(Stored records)
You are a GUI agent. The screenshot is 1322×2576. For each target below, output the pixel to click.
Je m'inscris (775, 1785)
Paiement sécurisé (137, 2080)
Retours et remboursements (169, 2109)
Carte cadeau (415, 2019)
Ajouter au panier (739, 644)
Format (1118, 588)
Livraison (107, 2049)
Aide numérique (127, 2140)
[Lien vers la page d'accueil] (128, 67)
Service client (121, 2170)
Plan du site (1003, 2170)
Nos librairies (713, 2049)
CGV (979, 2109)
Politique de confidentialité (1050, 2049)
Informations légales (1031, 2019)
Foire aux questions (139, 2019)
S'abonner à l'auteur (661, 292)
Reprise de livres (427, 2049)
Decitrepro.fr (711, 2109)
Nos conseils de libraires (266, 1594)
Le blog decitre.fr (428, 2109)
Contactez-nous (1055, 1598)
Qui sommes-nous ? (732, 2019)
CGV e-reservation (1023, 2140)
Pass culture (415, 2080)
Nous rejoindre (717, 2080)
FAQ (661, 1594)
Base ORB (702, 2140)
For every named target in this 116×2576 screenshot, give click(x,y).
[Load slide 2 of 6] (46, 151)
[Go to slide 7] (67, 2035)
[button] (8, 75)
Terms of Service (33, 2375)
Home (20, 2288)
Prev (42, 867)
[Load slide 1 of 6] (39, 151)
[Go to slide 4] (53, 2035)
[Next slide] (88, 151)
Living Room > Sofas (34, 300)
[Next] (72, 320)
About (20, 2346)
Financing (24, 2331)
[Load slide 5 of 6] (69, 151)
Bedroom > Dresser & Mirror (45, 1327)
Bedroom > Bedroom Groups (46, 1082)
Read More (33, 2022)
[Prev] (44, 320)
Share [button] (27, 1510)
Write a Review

▸ Your task:
Each record shown above is to be given again exactly.

▸ Response:
You are a GUI agent. The screenshot is 1322×2576. For each target below, output the pixel to click.
Je m'inscris (775, 1785)
Paiement sécurisé (137, 2080)
Retours et remboursements (169, 2109)
Carte cadeau (415, 2019)
Ajouter au panier (739, 644)
Format (1118, 588)
Livraison (107, 2049)
Aide numérique (127, 2140)
[Lien vers la page d'accueil] (128, 67)
Service client (121, 2170)
Plan du site (1003, 2170)
Nos librairies (713, 2049)
CGV (979, 2109)
Politique de confidentialité (1050, 2049)
Informations légales (1031, 2019)
Foire aux questions (139, 2019)
S'abonner à l'auteur (661, 292)
Reprise de livres (427, 2049)
Decitrepro.fr (711, 2109)
Nos conseils de libraires (266, 1594)
Le blog decitre.fr (428, 2109)
Contactez-nous (1055, 1598)
Qui sommes-nous ? (732, 2019)
CGV e-reservation (1023, 2140)
Pass culture (415, 2080)
Nous rejoindre (717, 2080)
FAQ (661, 1594)
Base ORB (702, 2140)
For every named target in this 116×2576 screenshot, give click(x,y).
[Load slide 2 of 6] (46, 151)
[Go to slide 7] (67, 2035)
[button] (8, 75)
Terms of Service (33, 2375)
Home (20, 2288)
Prev (42, 867)
[Load slide 1 of 6] (39, 151)
[Go to slide 4] (53, 2035)
[Next slide] (88, 151)
Living Room > Sofas (34, 300)
[Next] (72, 320)
About (20, 2346)
Financing (24, 2331)
[Load slide 5 of 6] (69, 151)
Bedroom > Dresser & Mirror (45, 1327)
Bedroom > Bedroom Groups (46, 1082)
Read More (33, 2022)
[Prev] (44, 320)
Share [button] (27, 1510)
Write a Review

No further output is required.